§ SUPPLIED MATERIAL

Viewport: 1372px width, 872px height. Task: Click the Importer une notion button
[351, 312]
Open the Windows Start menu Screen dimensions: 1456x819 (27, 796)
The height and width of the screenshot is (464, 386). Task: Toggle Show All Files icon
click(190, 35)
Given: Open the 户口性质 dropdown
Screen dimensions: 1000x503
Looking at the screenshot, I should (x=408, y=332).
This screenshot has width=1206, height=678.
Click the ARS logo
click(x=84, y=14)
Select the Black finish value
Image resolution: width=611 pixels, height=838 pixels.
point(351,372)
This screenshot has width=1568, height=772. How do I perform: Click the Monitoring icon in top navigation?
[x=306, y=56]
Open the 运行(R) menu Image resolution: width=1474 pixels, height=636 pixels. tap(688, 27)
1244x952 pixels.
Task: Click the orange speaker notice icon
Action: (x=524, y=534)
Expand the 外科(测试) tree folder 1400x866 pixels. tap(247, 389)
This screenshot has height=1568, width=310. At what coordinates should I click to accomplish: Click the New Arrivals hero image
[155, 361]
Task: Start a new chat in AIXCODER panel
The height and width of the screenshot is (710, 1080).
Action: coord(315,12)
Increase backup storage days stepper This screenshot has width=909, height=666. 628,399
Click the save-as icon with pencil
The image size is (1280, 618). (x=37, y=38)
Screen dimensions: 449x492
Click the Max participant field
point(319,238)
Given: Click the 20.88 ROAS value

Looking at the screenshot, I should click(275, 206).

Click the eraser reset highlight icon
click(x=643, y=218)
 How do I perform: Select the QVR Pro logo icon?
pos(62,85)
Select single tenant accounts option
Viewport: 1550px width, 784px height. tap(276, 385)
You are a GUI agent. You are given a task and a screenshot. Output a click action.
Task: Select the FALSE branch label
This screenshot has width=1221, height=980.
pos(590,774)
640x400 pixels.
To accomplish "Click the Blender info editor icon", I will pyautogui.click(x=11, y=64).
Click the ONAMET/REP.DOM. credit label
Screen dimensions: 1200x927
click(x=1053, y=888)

§ TO BE DONE
Write out the records above again, swapping each "Open the" for "Expand the" and keeping everything else unchanged.

§ EXERCISE RESULT
Viewport: 1372px width, 872px height. Task: Click the Importer une notion button
[351, 312]
Expand the Windows Start menu Screen dimensions: 1456x819 (27, 796)
The height and width of the screenshot is (464, 386). Task: Toggle Show All Files icon
click(190, 35)
Given: Expand the 户口性质 dropdown
Screen dimensions: 1000x503
Looking at the screenshot, I should (x=408, y=332).
This screenshot has width=1206, height=678.
Click the ARS logo
click(x=84, y=14)
Select the Black finish value
Image resolution: width=611 pixels, height=838 pixels.
point(351,372)
This screenshot has width=1568, height=772. How do I perform: Click the Monitoring icon in top navigation?
[x=306, y=56]
Expand the 运行(R) menu Image resolution: width=1474 pixels, height=636 pixels. tap(688, 27)
1244x952 pixels.
Task: Click the orange speaker notice icon
Action: (x=524, y=534)
Expand the 外科(测试) tree folder 1400x866 pixels. tap(247, 389)
This screenshot has height=1568, width=310. At what coordinates should I click to accomplish: Click the New Arrivals hero image
[155, 361]
Task: Start a new chat in AIXCODER panel
The height and width of the screenshot is (710, 1080).
Action: coord(315,12)
Increase backup storage days stepper This screenshot has width=909, height=666. 628,399
Click the save-as icon with pencil
The image size is (1280, 618). (x=37, y=38)
Screen dimensions: 449x492
Click the Max participant field
point(319,238)
Given: Click the 20.88 ROAS value

Looking at the screenshot, I should click(275, 206).

Click the eraser reset highlight icon
click(x=643, y=218)
 How do I perform: Select the QVR Pro logo icon?
pos(62,85)
Select single tenant accounts option
Viewport: 1550px width, 784px height. tap(276, 385)
You are a GUI agent. You are given a task and a screenshot. Output a click action.
Task: Select the FALSE branch label
This screenshot has width=1221, height=980.
pos(590,774)
640x400 pixels.
To accomplish "Click the Blender info editor icon", I will pyautogui.click(x=11, y=64).
Click the ONAMET/REP.DOM. credit label
Screen dimensions: 1200x927
click(x=1053, y=888)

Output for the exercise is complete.